Personal tools

Feature Extraction for Speech Recognition (1S)

From iis-projects

Revision as of 12:23, 27 September 2021 by Cioflanc (talk | contribs)
Jump to: navigation, search


Status: Available

Short Description

The objective of keyword spotting (KWS) is to detect a set of predefined keywords within a stream of user utterances. For most of KWS pipelines, as well as any other audio-based task, the acoustic model and/or lingustic model is preceded by a feature extraction segment. Several approaches have been proposed to perform this step, the most notable one being the Mel Frequency Cepstral Coefficients (MFCC). As this technique represents only one of the possible approaches towards feature extraction, and since it has been showed that the performance of the system can be largely influenced by this choice, the aim of this project is to do an in-depth evaluation of feature extraction methods for KWS.


Feature extraction represents the process of deriving essential, non-redundant information from a set of measured data. Through the selection and/or combination of input variables into features, the dimension of the given data can be largely reduced, thus also reducing the computational effort within the processing pipeline. Nonetheless, such techniques should not affect the integrity of the data; the extracted features should still accurately described the data set. Often used interchangeably, we differentiate between feature (pre)processing and feature extraction, defining the former as the techniques applied to alter the data in order to emphasize or remove certain characteristics. To better understand the concept of feature extraction, we will use the Mel-Frequency Cepstral Coefficients (MFCC) as an example.

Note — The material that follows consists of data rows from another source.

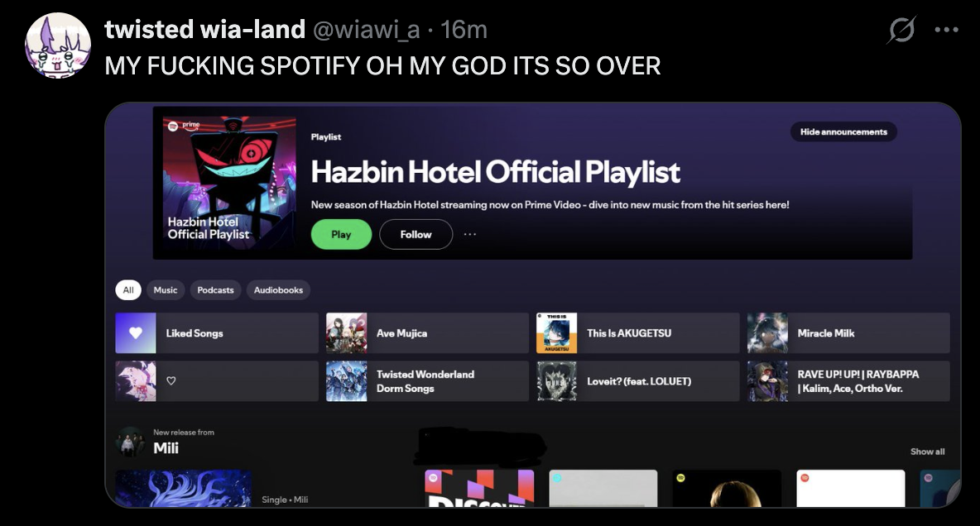Open the @wiawi_a handle link

(366, 30)
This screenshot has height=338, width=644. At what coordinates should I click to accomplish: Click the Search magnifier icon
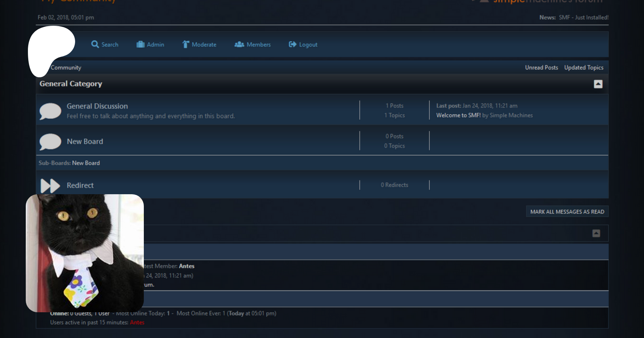tap(95, 44)
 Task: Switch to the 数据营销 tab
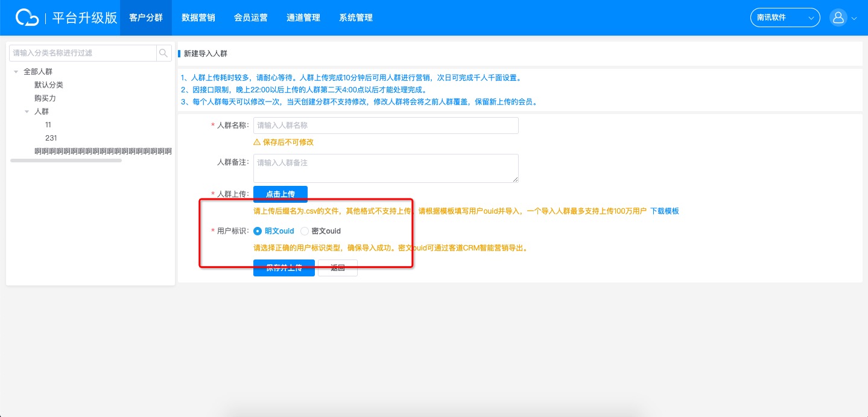198,18
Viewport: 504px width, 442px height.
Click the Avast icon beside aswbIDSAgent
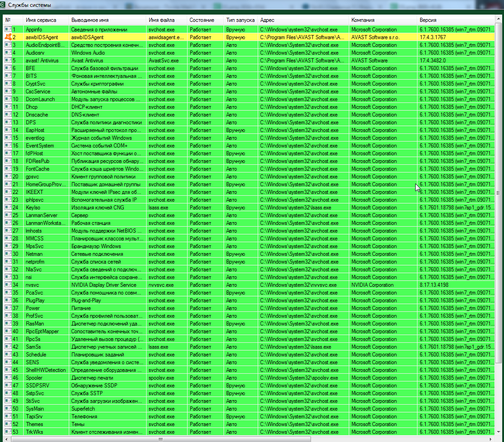pos(7,37)
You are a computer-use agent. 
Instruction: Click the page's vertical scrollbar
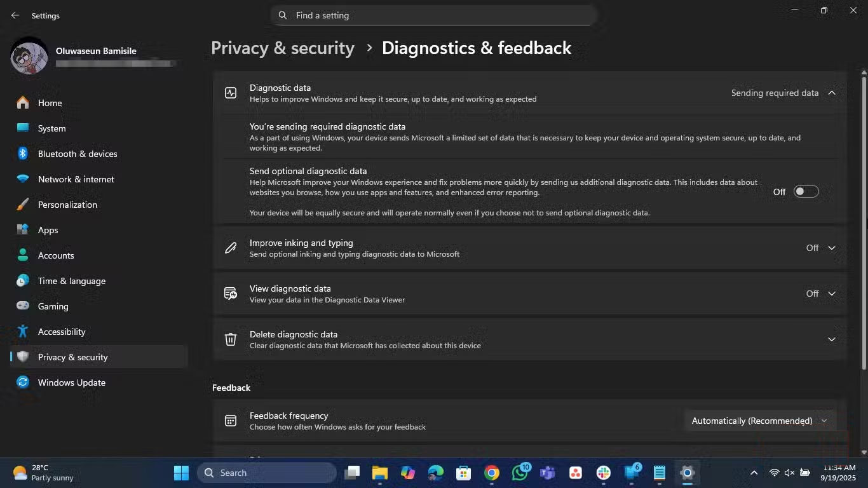(864, 222)
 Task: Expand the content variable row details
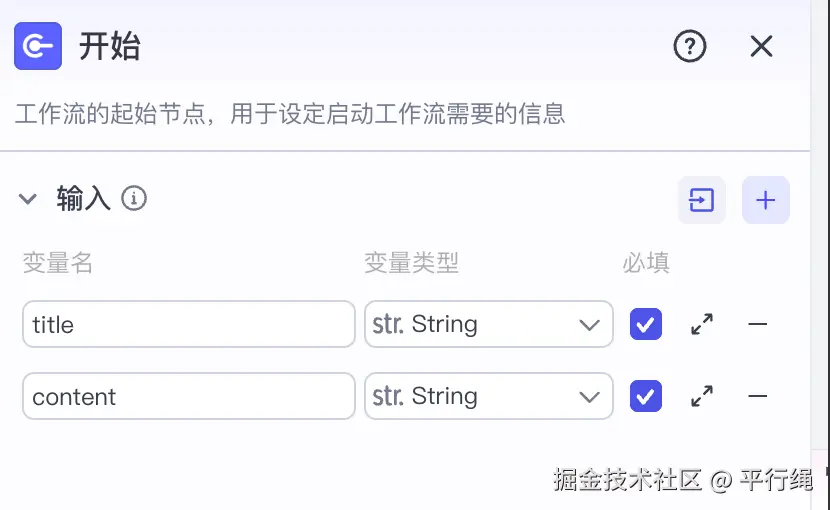click(x=702, y=397)
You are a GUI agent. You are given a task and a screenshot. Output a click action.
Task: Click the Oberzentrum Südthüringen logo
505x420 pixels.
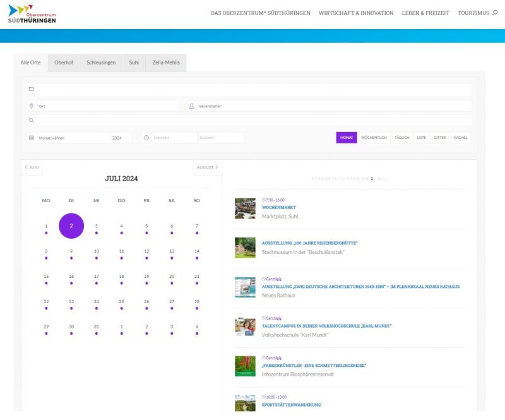(x=32, y=13)
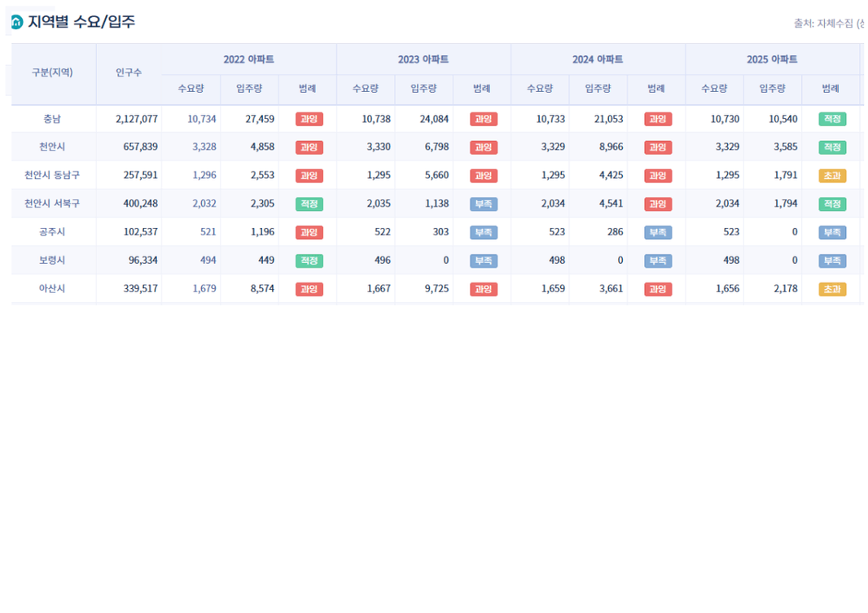Click the red 과잉 badge for 충남 2022
868x613 pixels.
[x=309, y=119]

Extracted from an audio signal received as input by the system, the MFCCs are one of the current standards in KWS [2] [6]. They are a cepstral representation of the signal, but, compared to the simple cepstrum, the MFCC use equally spaced frequency bands, based on the Mel scale. This leads to a closer representation of the signal to the actual response of the human auditory system. The derivation techniques are described in detail in [5]; we will enumerate the main steps of PyTorch’s1 MFCC computation:

  • Windowing - applying a window function (e.g., Hamming window) to each frame, mainly to counteract the infinite-data assumption made during the FFT computation;

  • Fast Fourier Transform (FFT) - calculating the frequency spectrum;

  • Triangular Filters - applying triangular filters on a Mel-scale to extract frequency bands;

  • Logarithm - transforming the MelSpectrogram into LogMelSpectrogram to obtain additive behaviour;

  • Discrete Cosine Transform (DCT) - calculating the Cepstral coefficients from the LogMel-Spectrogram.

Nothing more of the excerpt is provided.